#### TASK STATEMENT:
Revise the lines below so that every occurrence of "GUI agent" reads "screen assistant", leaving all other text unchanged.
━━━━━ MATERIAL SHOWN ━━━━━
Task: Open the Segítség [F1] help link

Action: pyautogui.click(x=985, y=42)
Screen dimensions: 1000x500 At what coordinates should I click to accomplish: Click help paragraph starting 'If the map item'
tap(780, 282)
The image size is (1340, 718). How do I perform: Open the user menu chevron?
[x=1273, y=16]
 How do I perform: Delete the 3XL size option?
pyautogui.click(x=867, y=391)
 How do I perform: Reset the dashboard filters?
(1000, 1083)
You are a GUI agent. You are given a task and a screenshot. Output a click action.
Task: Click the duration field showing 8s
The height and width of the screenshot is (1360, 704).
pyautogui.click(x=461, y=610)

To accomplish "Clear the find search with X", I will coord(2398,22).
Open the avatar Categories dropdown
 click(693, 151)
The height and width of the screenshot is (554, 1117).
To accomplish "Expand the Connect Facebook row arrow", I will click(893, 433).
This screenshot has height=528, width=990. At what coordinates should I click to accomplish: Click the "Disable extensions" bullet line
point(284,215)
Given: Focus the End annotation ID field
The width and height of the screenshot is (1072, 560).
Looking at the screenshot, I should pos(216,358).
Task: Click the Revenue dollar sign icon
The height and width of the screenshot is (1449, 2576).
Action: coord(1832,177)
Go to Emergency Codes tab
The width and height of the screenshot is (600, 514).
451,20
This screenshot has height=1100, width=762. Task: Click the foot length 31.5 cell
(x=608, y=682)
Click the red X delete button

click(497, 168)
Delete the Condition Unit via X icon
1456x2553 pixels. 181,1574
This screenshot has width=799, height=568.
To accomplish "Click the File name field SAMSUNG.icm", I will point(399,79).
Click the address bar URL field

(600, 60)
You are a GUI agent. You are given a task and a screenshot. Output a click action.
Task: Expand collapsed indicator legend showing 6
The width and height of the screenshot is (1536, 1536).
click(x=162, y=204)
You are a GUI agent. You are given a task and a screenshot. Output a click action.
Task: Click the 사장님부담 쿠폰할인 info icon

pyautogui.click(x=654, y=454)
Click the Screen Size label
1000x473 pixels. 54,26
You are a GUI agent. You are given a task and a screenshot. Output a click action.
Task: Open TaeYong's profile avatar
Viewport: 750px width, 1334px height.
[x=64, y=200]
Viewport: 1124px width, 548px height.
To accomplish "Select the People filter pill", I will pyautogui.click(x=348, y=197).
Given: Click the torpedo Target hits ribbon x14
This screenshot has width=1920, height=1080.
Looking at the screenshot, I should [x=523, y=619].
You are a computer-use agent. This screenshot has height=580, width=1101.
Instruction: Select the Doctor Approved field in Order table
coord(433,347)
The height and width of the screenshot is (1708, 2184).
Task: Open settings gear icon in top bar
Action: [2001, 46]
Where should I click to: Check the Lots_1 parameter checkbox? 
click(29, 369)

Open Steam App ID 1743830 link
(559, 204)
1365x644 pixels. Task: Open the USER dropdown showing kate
━━━━━
#### RESULT:
Task: Open the Segítség [F1] help link

Action: pyautogui.click(x=985, y=42)
Screen dimensions: 1000x500 At what coordinates should I click to accomplish: Click help paragraph starting 'If the map item'
tap(780, 282)
The image size is (1340, 718). How do I perform: Open the user menu chevron?
[x=1273, y=16]
 How do I perform: Delete the 3XL size option?
pyautogui.click(x=867, y=391)
 How do I perform: Reset the dashboard filters?
(1000, 1083)
You are a screen assistant. You are given a task and a screenshot. Output a click action.
Task: Click the duration field showing 8s
The height and width of the screenshot is (1360, 704).
pyautogui.click(x=461, y=610)

To accomplish "Clear the find search with X", I will coord(2398,22).
Open the avatar Categories dropdown
 click(693, 151)
The height and width of the screenshot is (554, 1117).
To accomplish "Expand the Connect Facebook row arrow", I will click(893, 433).
This screenshot has height=528, width=990. At what coordinates should I click to accomplish: Click the "Disable extensions" bullet line
point(284,215)
Given: Focus the End annotation ID field
The width and height of the screenshot is (1072, 560).
Looking at the screenshot, I should pos(216,358).
Task: Click the Revenue dollar sign icon
The height and width of the screenshot is (1449, 2576).
Action: coord(1832,177)
Go to Emergency Codes tab
The width and height of the screenshot is (600, 514).
451,20
This screenshot has height=1100, width=762. Task: Click the foot length 31.5 cell
(x=608, y=682)
Click the red X delete button

click(497, 168)
Delete the Condition Unit via X icon
1456x2553 pixels. 181,1574
This screenshot has width=799, height=568.
To accomplish "Click the File name field SAMSUNG.icm", I will point(399,79).
Click the address bar URL field

(600, 60)
You are a screen assistant. You are given a task and a screenshot. Output a click action.
Task: Expand collapsed indicator legend showing 6
The width and height of the screenshot is (1536, 1536).
click(x=162, y=204)
You are a screen assistant. You are given a task and a screenshot. Output a click action.
Task: Click the 사장님부담 쿠폰할인 info icon

pyautogui.click(x=654, y=454)
Click the Screen Size label
1000x473 pixels. 54,26
You are a screen assistant. You are given a task and a screenshot. Output a click action.
Task: Open TaeYong's profile avatar
Viewport: 750px width, 1334px height.
[x=64, y=200]
Viewport: 1124px width, 548px height.
To accomplish "Select the People filter pill", I will pyautogui.click(x=348, y=197).
Given: Click the torpedo Target hits ribbon x14
This screenshot has width=1920, height=1080.
Looking at the screenshot, I should [x=523, y=619].
You are a computer-use agent. This screenshot has height=580, width=1101.
Instruction: Select the Doctor Approved field in Order table
coord(433,347)
The height and width of the screenshot is (1708, 2184).
Task: Open settings gear icon in top bar
Action: [2001, 46]
Where should I click to: Check the Lots_1 parameter checkbox? 
click(29, 369)

Open Steam App ID 1743830 link
(559, 204)
1365x644 pixels. Task: Open the USER dropdown showing kate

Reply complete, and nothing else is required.